Many of you may have heard of “Operation Payback is a Bitch” and “Anonymous” by now. Anonymous has been in the news many times recently for their denial of service attacks that took down the corporate websites of Mastercard, Paypal, Visa, and the RIAA to name a few. “Anonymous” is a loosely organized group of hackers who gather on the popular forum site 4chan.  
“Operation Payback” was established several months back in an effort to combat anti-piracy groups and their supporters by taking down their websites and email systems in a forum of online protest. Anonymous coordinated this through a 10+ server IRC network and a modified version of a DDOS program called LOIC. Supporters simply open up LOIC and input a server name. Their computer then becomes part of a “voluntary botnet” attacking whatever the current target is until the website drops offline.  Recently with the Wikileaks scandal, Anonymous has shifted Operation Paybacks efforts to attacking any corporation that actively harms/opposes Wikileaks or Julian Assange.
Earlier this week when Mastercard.com was down for over7 hours followed shortly by Visa.com (both websites targeted due to their refusal to process donations to Wikileaks) many people woke up and realized just how powerful the masses could be. Twitter immediately banned the official Anon Operations account after a link to over 1000 supposedly valid MasterCard Credit card numbers was posted. This was soon followed by Facebook removing the Anonymous Operation Payback supporters group for service violations. Yes many websites and companies online were taking action to prevent Operation Payback from getting out of control. Most all of these were obvious and even quoted the specific section of their TOS they say Anonymous violated. The one company that took not so obvious action was Verizon Internet Services.
As most of you here in the USA know, Verizon offers among the fastest available residential internet connection. They also have a massive share in the business market. Verizon FiOS service now offers up to 35mbps upstream bandwidth. This is more than 10 times the average that cable modem users have.
Thursday evening Verizon pulled a dirty trick by silently blocking most all know IP addresses used by IRC, web and other server operated for Operation Payback. This move was made without notice to Verizon’s customers and without the ability to opt out of the blocking. It is unclear as to Verizon’s motivation for this censorship of the internet. One can speculate that they don’t want their FiOS service making the news as the straw that broke the camel’s back for the next web server to be hit by Anonymous. I suppose if you asked an executive they would spit out some BS about protecting the internet. Protecting us from what?!

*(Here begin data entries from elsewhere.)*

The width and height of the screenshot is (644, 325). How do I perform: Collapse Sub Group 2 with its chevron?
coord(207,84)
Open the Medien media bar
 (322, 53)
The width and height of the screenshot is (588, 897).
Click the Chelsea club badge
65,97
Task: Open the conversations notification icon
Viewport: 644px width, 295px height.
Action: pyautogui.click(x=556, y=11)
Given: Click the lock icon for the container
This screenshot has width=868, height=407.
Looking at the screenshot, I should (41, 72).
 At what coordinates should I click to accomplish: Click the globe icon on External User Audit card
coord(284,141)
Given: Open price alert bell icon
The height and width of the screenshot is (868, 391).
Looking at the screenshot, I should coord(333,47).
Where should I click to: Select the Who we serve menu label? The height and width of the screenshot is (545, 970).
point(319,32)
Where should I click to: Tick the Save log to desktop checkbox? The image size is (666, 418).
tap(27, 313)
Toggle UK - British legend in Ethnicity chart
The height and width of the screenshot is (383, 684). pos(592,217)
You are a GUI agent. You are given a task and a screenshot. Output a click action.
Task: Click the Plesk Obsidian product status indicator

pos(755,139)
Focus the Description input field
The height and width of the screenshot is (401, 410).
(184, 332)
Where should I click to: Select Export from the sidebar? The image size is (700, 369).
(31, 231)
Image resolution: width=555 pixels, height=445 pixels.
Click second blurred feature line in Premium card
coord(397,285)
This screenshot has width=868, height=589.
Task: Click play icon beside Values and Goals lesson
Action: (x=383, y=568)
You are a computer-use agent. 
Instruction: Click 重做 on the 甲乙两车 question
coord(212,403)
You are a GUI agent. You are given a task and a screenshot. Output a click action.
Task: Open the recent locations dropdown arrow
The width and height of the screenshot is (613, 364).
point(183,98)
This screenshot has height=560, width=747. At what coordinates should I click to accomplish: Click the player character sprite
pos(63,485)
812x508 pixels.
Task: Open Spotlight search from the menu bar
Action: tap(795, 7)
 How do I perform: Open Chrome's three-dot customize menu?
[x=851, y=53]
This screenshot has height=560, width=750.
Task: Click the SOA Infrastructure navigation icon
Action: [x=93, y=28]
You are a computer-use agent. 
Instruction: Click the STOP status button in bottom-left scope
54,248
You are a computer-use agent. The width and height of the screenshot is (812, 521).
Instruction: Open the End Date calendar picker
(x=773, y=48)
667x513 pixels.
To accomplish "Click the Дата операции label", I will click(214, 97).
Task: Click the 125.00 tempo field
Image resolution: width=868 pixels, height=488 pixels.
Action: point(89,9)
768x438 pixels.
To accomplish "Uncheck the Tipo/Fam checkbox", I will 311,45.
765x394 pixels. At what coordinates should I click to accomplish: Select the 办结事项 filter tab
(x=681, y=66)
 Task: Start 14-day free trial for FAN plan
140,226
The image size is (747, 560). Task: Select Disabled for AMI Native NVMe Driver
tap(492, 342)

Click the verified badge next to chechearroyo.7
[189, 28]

Truth is, going to a website that encourages you to perform illegal activities such as Denial of Service attacks is not in any way itself illegal. Nor is connecting to an IRC server where people are discussing such activities. As an individual you are only wrong once you start to participate, which is a choice you would have to make and act upon after visiting an Operation Payback website or connecting to an IRC server.
So I know you all want proof and trust me I have no shortage of it. I have been researching this issue the better part of 3 days. As an IT security worker, I like to stay current on the most recent internet attacks, scams, viruses, etc. It’s my job to stay sharp and it’s what my customers expect from me. I was frequenting the Operation Payback is a Bitch website and connecting to IRC on my FiOS connection when I suddenly got disconnected. Considering this is a loosely organized group with a lot of enemies I simply thought the servers crashed again. However after seeing the Twitter messages continue about people in the IRC room I started to think something might be up. I used remote access software to connect to a machine at my parents house about 80 miles away that has a Comcast connection. I loaded up my IRC client and logged right it. At this point I thought it had to be my PC so I tried another. I looked at my firewall/router and found no problems. After 99 unsuccessful connection attempts to the approximately 10 IRC servers I began to realize something was up.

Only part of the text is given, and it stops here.